Corpora can be classified according to many different parameters. Some of these are relevant to any corpus, whether multilingual or monolingual, while some only apply to certain types of corpus. In this section we present some of the most important features of text corpora, but especially those that are relevant for multilingual corpora.
1.1.1 Important features of text corpora
Text corpora can consist of extracts or of whole texts. The very first text corpora, the best-known being the Brown University Standard Corpus of Present-Day American English, were of limited size. The Brown Corpus consisted of only 1 million words, and was made up of text extracts or samples, the length of each sample being about 2,000 words (Francis 1992). This was the only reasonable solution in the case of a small-size corpus (a million words is not a lot today, of course!). Nowadays, many corpora consist of whole texts. Whole-text corpora are faster to compile and they can be used for research both in linguistics and in literary and cultural studies. Their weakness is the possible problem of representativeness and statistical reliability; if a whole-text corpus is relatively small, it will not give a good cross-section of the language generally. A possible workaround solution is to compile a samples corpus but with longer text extracts, as in the case of the English-Norwegian Parallel Corpus (ENPC), which has a sample size of 10,000–15,000 running words (Johansson 2002).

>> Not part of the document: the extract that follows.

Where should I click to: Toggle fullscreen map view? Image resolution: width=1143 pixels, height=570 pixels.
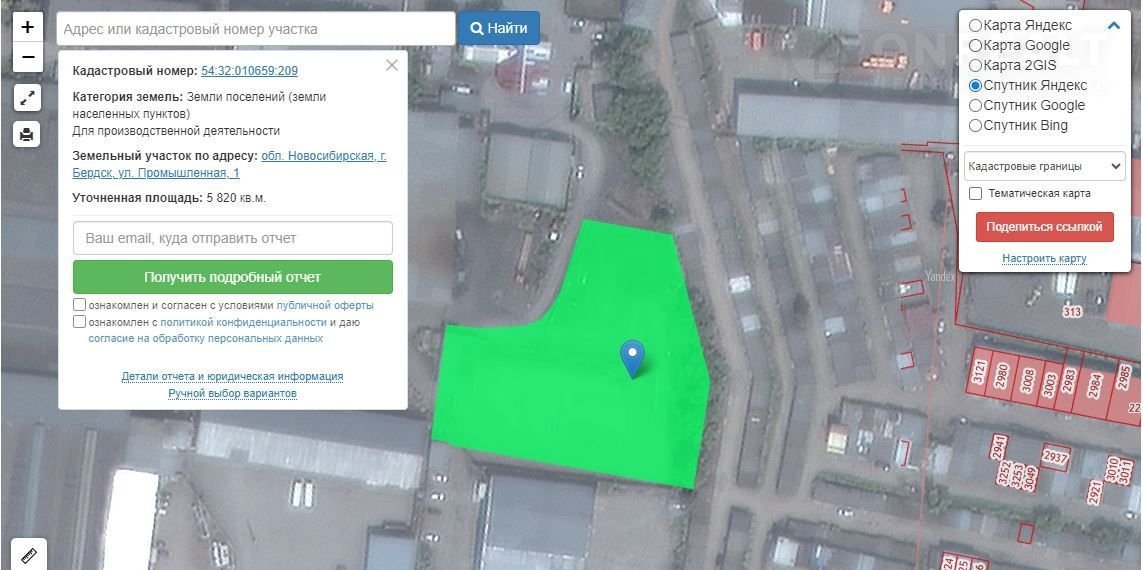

However, a small corpus can easily be somewhat artificial, because the texts or extracts that are included will depend on the choices of the compilers. When compiling a small corpus of a million or so running words, therefore, it is important to use texts of approximately the same size, whether whole texts or samples, and to ensure that they come from a variety of sources; otherwise the corpus will easily become biased in one direction or another. With a corpus of several hundred million running words, on the other hand, the irregularities that might be caused by size and choice of texts become insignificant: unusual words and structures will only occur rarely, specialist terms will have low frequency, and the stylistic peculiarities of a particular writer will not be misinterpreted as being typical.
To make searches more effective, corpus texts are often marked up, or annotated, i.e. abstract features of words and sentences are marked with special tags. The most common kind of markup is lemmatization, i.e. annotation that indicates the base form of each word (TAKE for the forms take, takes, took, taken). Lemmatization is usually combined with part of speech tagging (NOUN, ADJECTIVE, VERB, etc), and for highly inflected languages it is also desirable to include morphological information as well (ACCUSATIVE, GENITIVE; CONDITIONAL, PERFECTIVE, etc). Corpora with syntactic markup (SUBJECT, OBJECT, ADVERBIAL), which are sometimes called ‘treebanks’, are less common, and semantic markup (ARTEFACT, COLOUR, PLACE-NAME, etc) has so far only been introduced in a few corpora on an experimental basis.
Many corpora, especially in the early phases of their development, consist of collections of unannotated texts. However, corpora without any annotation may sometimes be limited in their usefulness. The absence of annotation does not produce serious problems when searching for basic examples of language usage, although even there, searches are limited to simple string matching. If a corpus is lemmatized, on the other hand, it becomes easier to produce frequency lists, and with a morphologically annotated corpus, it is possible to compile statistics on the use and occurrence of different grammatical forms.
Nowadays, most types of annotation are performed automatically, but the results require manual checking, even when sophisticated context-sensitive software is used. With very large corpora, however, manual checking is impossible, and so researchers have to be content with automated annotation, even if there is the possibility of errors. Still, this is better than no annotation at all.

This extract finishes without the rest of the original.